** Text follows **

Discrimination against the obese – we discussed this issue in our blog of 3/27, and noted that it is illegal only in Michigan, and about six cities in the US.  

The EEOC has taken the position, as we noted in our blog of February 11, 2011, that weight discrimination may, however, violate the Americans With Disabilities Act ("ADA"), if, for example, the employee’s weight substantially impairs a major life activity. Moreover, it may be coupled with a condition caused or exacerbated by obesity, such as hypertension or diabetes, which have been held to be disabling.

Anecdotally, we cited a news report which demonstrates discrimination against the obese — Citizen’s Medical Center in Victoria, Texas has instituted a policy that requires potential employees to have a body mass index (or “BMI”) of less than 35.

In response to the last bog, we received a comment from a distressed reader who asked if anything could be done – she was overweight and lost many jobs after the initial telephone interviews went well, simply because she was overweight. She also noted that many interviewers assumed that she had no abilities to plan and make goals simply because she is overweight. See our blog of 4/9.

The anecdotal evidence of such discrimination has now been confirmed by a study published by scientists at The University of Manchester and Monash University, Melbourne in the International Journal of Obesity. One researcher, Dr. Kerry O’Brien, described the study and the results:

"We used pictures of women pre- and post-bariatric surgery, and varied whether participants saw either a resume, amongst many, that had a picture of an obese female (BMI 38-41) attached, or the same female but in a normal weight range (BMI 22-24) following bariatric surgery. We found that strong obesity discrimination was displayed across all job selection criteria, such as starting salary, leadership potential, and likelihood of selecting an obese candidate for the job."

The University of Manchester website offers that a "copy of the paper, ‘Obesity discrimination: the role of physical appearance, personal ideology, and anti-fat prejudice,’ published in the International Journal of Obesity, is available on request."

As we asked in our prior blog: how many employers have let the next mega-star employee slip through their fingers simply because of weight?

** End of Text **
** Data listing follows **

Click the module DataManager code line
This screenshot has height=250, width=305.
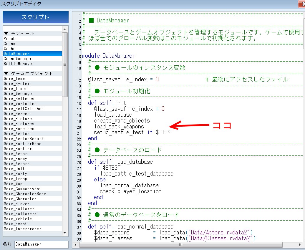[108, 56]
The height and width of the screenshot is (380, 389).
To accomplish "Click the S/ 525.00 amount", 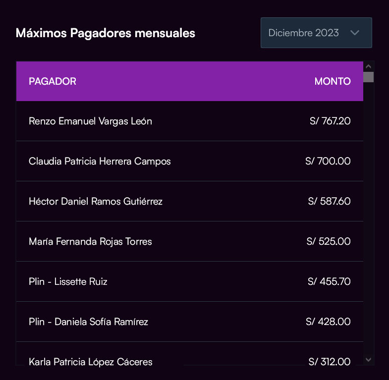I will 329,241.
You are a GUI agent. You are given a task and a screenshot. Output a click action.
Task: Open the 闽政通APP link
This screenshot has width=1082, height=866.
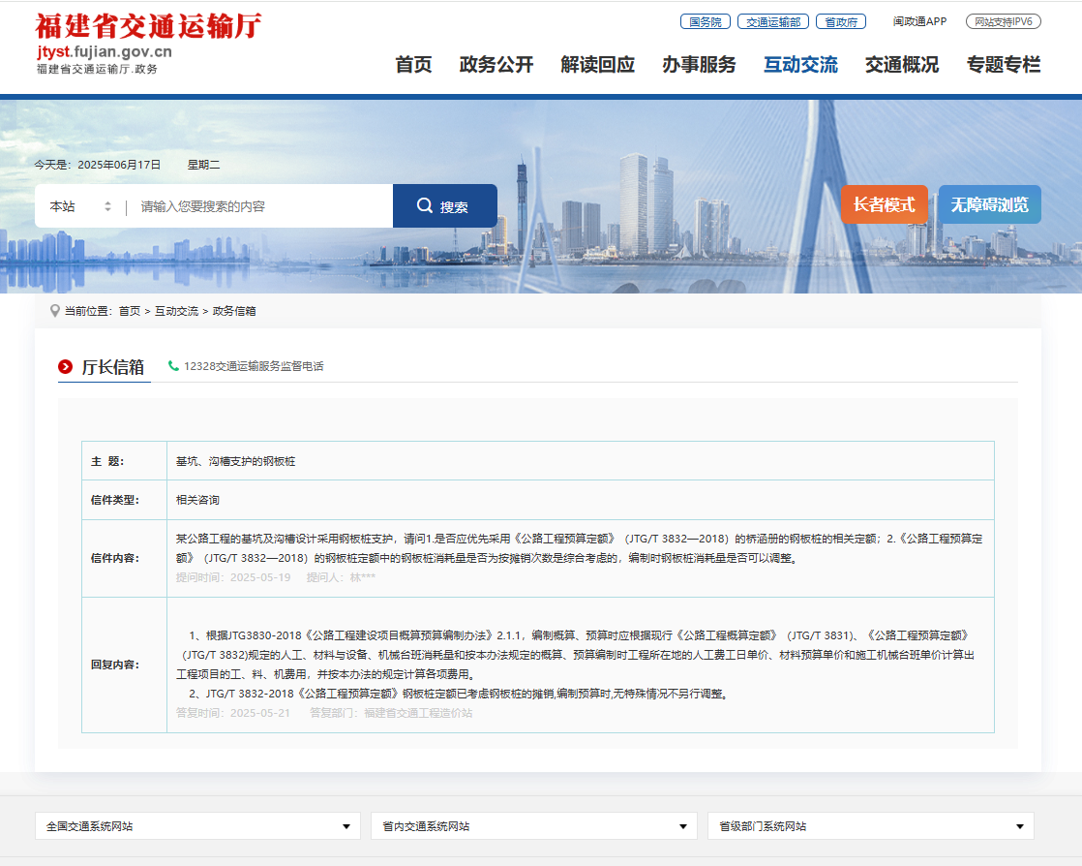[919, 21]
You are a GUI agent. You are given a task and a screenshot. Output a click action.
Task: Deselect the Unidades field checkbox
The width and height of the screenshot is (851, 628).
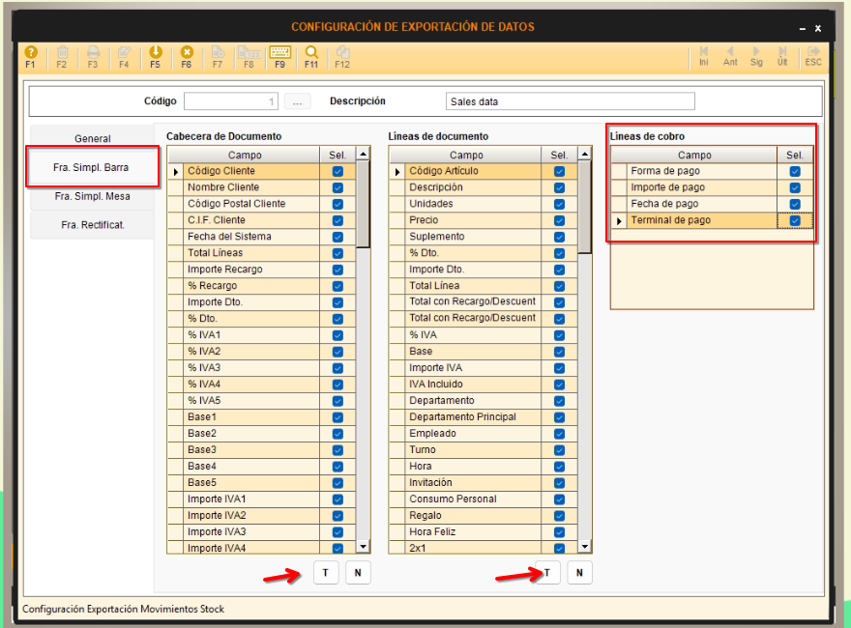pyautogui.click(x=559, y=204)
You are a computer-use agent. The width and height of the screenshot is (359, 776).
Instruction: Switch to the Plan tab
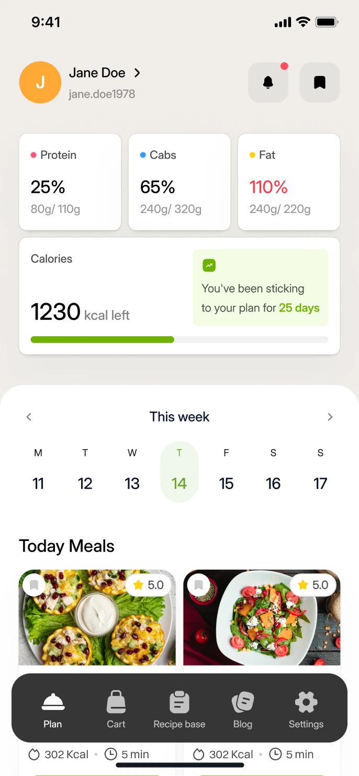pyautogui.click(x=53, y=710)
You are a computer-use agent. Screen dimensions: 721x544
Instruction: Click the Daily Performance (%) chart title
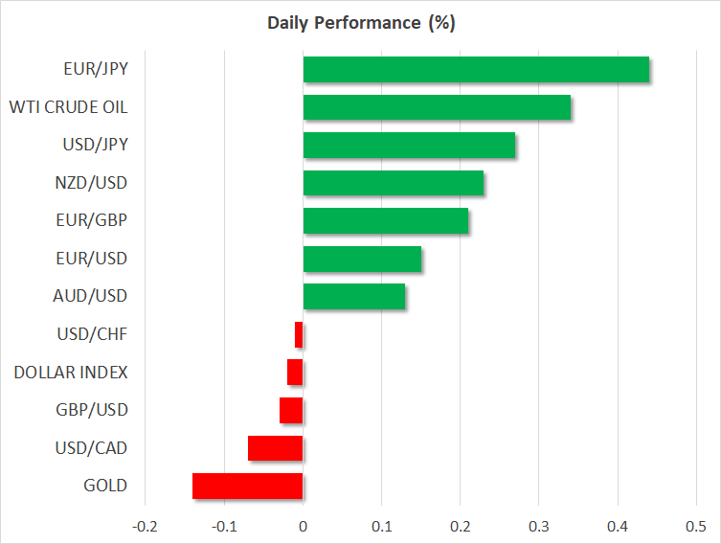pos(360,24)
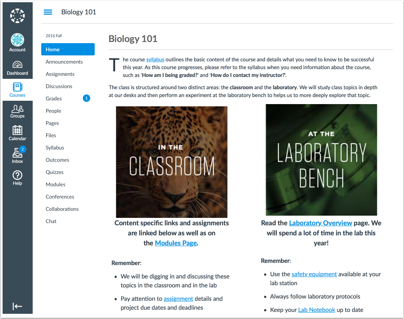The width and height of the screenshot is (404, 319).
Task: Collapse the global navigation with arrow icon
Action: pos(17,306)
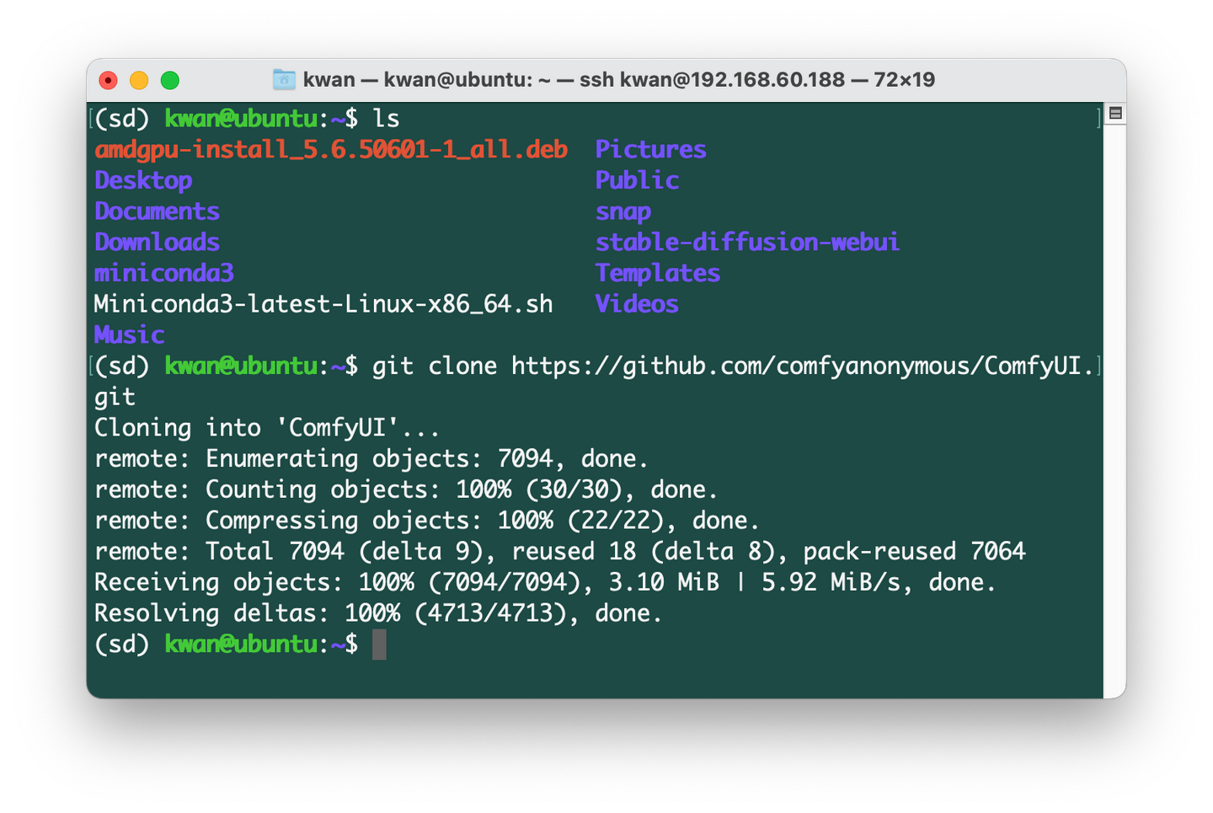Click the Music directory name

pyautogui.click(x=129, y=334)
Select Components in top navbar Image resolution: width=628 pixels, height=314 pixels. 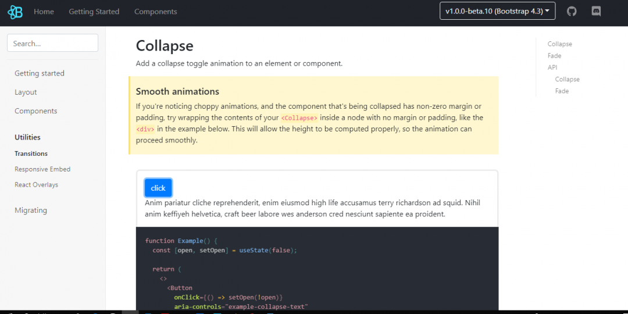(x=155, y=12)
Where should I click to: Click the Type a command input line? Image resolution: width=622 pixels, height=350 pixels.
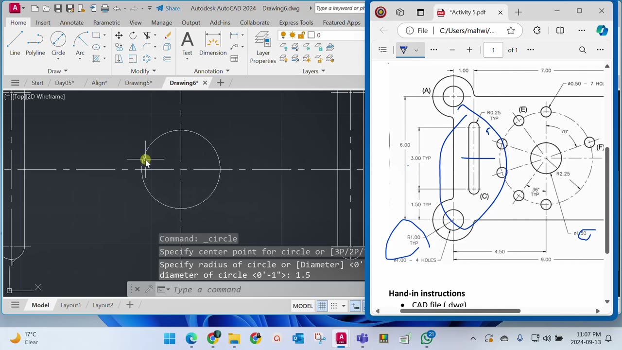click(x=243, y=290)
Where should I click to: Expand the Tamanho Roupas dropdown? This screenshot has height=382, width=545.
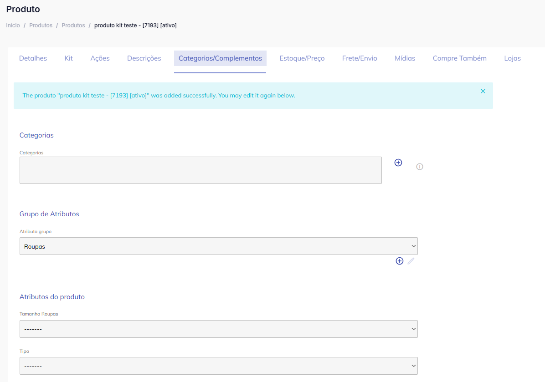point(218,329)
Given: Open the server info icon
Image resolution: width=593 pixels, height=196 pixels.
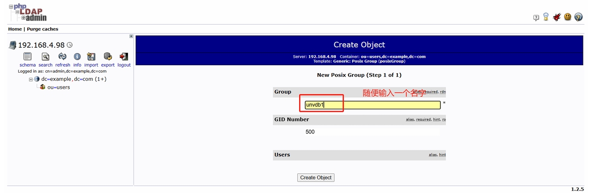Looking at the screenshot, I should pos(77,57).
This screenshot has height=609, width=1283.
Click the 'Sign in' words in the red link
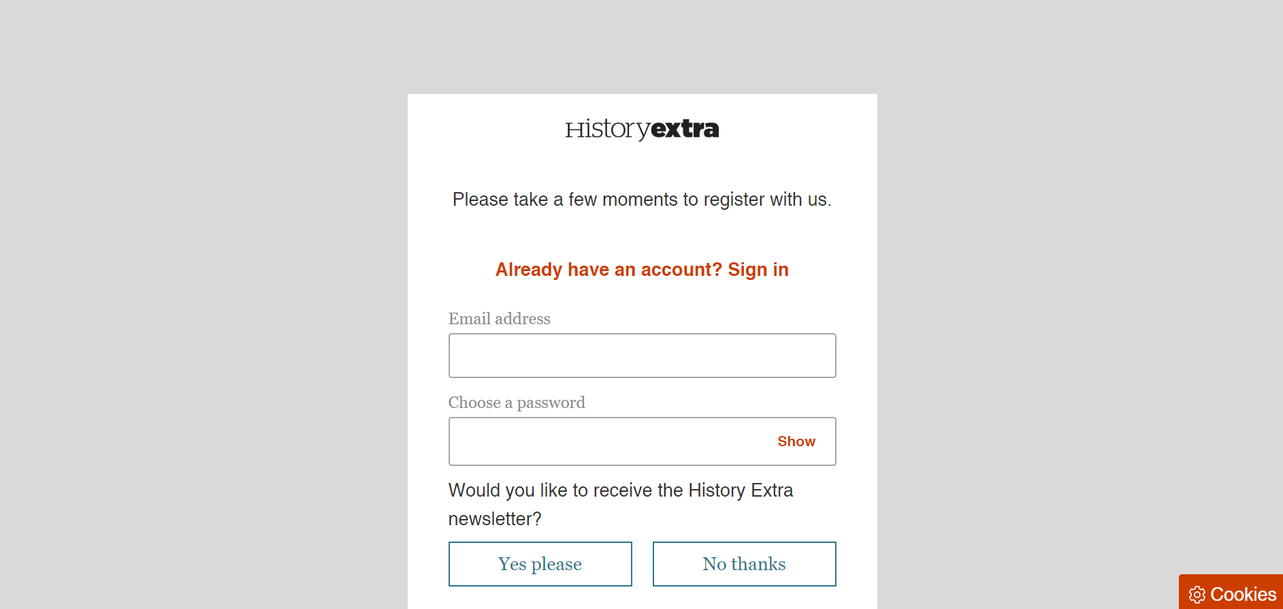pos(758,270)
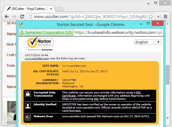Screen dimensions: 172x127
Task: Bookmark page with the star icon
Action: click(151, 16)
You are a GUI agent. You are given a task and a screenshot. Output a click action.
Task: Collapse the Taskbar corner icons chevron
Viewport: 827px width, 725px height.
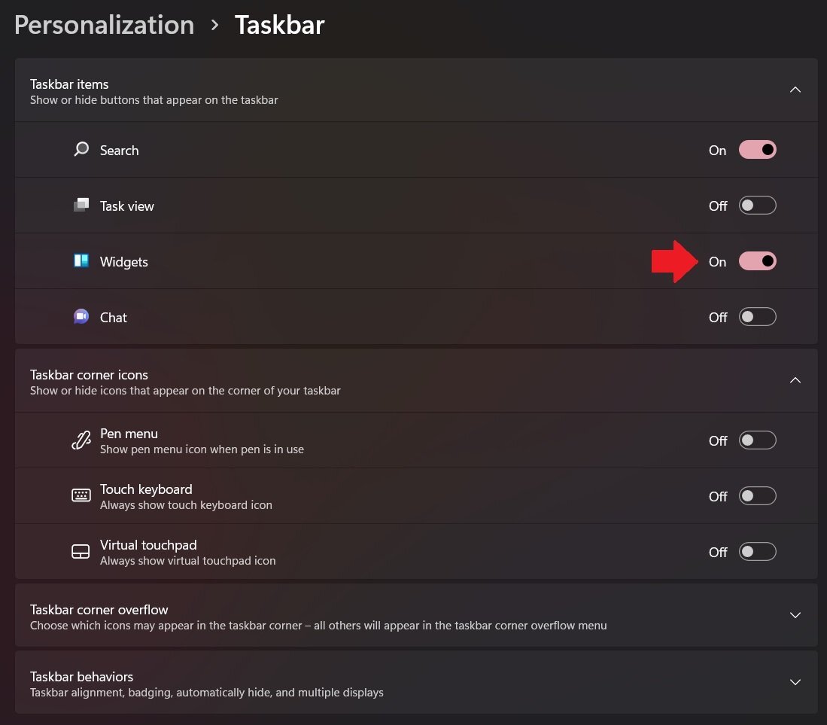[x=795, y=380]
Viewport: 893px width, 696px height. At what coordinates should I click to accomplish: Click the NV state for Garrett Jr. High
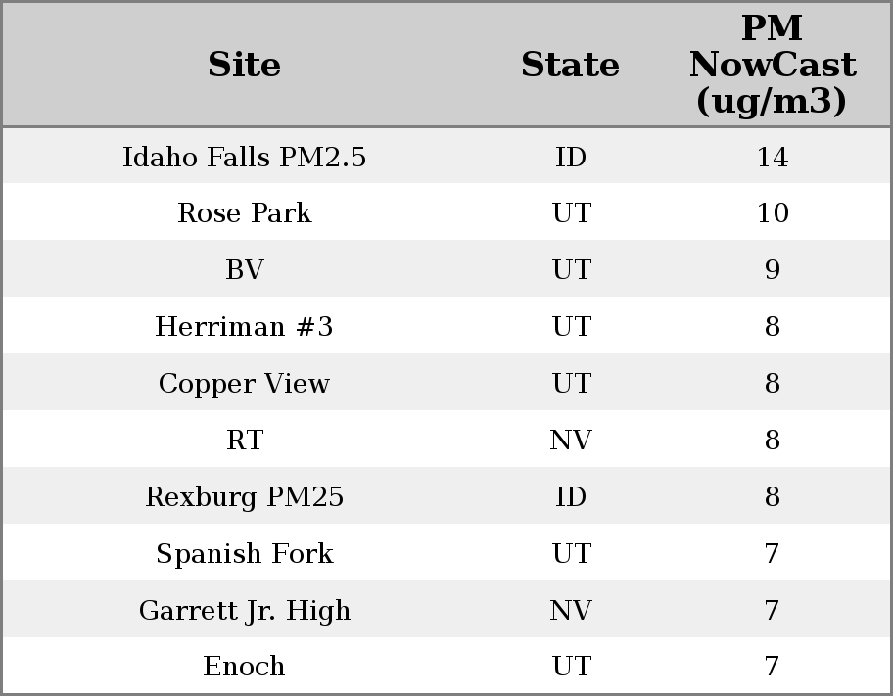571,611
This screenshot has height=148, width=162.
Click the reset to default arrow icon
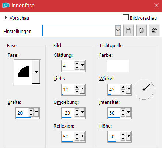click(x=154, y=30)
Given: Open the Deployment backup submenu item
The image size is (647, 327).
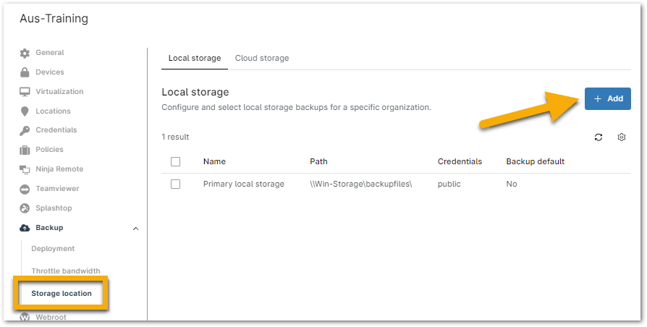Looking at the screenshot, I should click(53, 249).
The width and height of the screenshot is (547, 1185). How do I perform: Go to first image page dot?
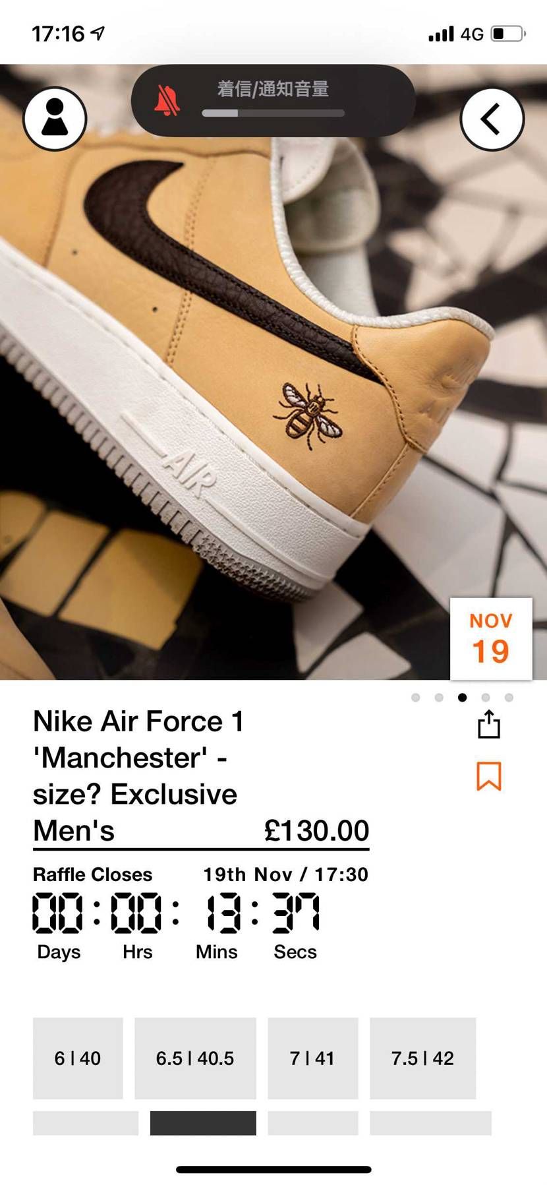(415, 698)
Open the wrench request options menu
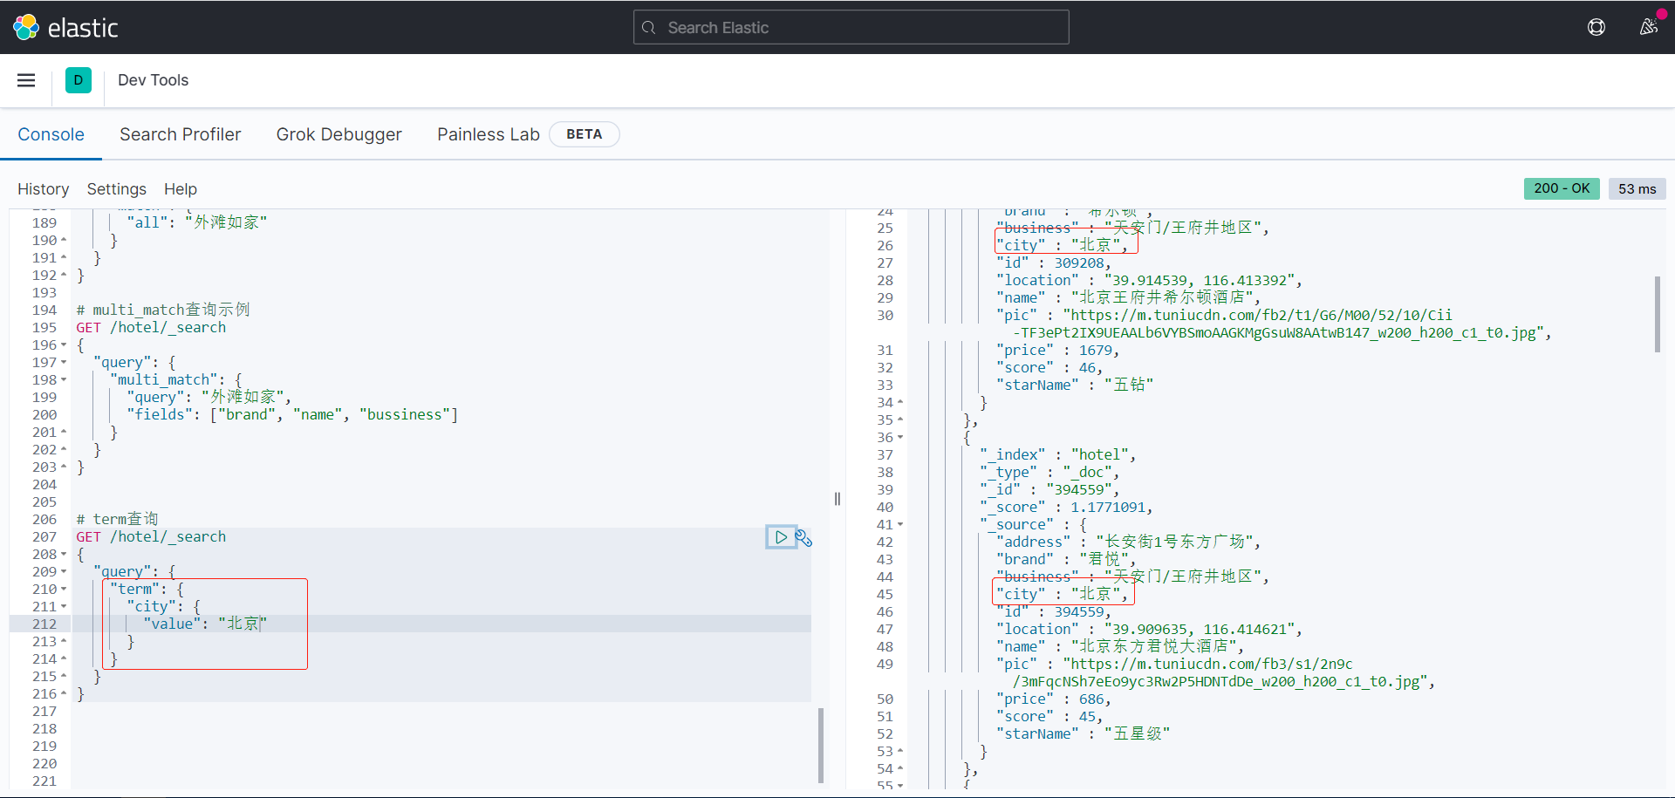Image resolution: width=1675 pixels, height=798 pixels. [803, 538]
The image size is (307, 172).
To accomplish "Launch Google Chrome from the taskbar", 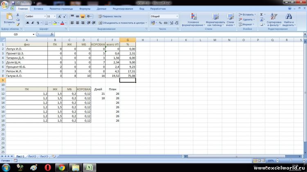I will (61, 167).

** End of Data listing **

**Exercise requirements**.
Set down word for word the part of the obesity discrimination post above that begins at the words "The EEOC has" and stops after "to be disabling.".

**Task response**.
The EEOC has taken the position, as we noted in our blog of February 11, 2011, that weight discrimination may, however, violate the Americans With Disabilities Act ("ADA"), if, for example, the employee’s weight substantially impairs a major life activity. Moreover, it may be coupled with a condition caused or exacerbated by obesity, such as hypertension or diabetes, which have been held to be disabling.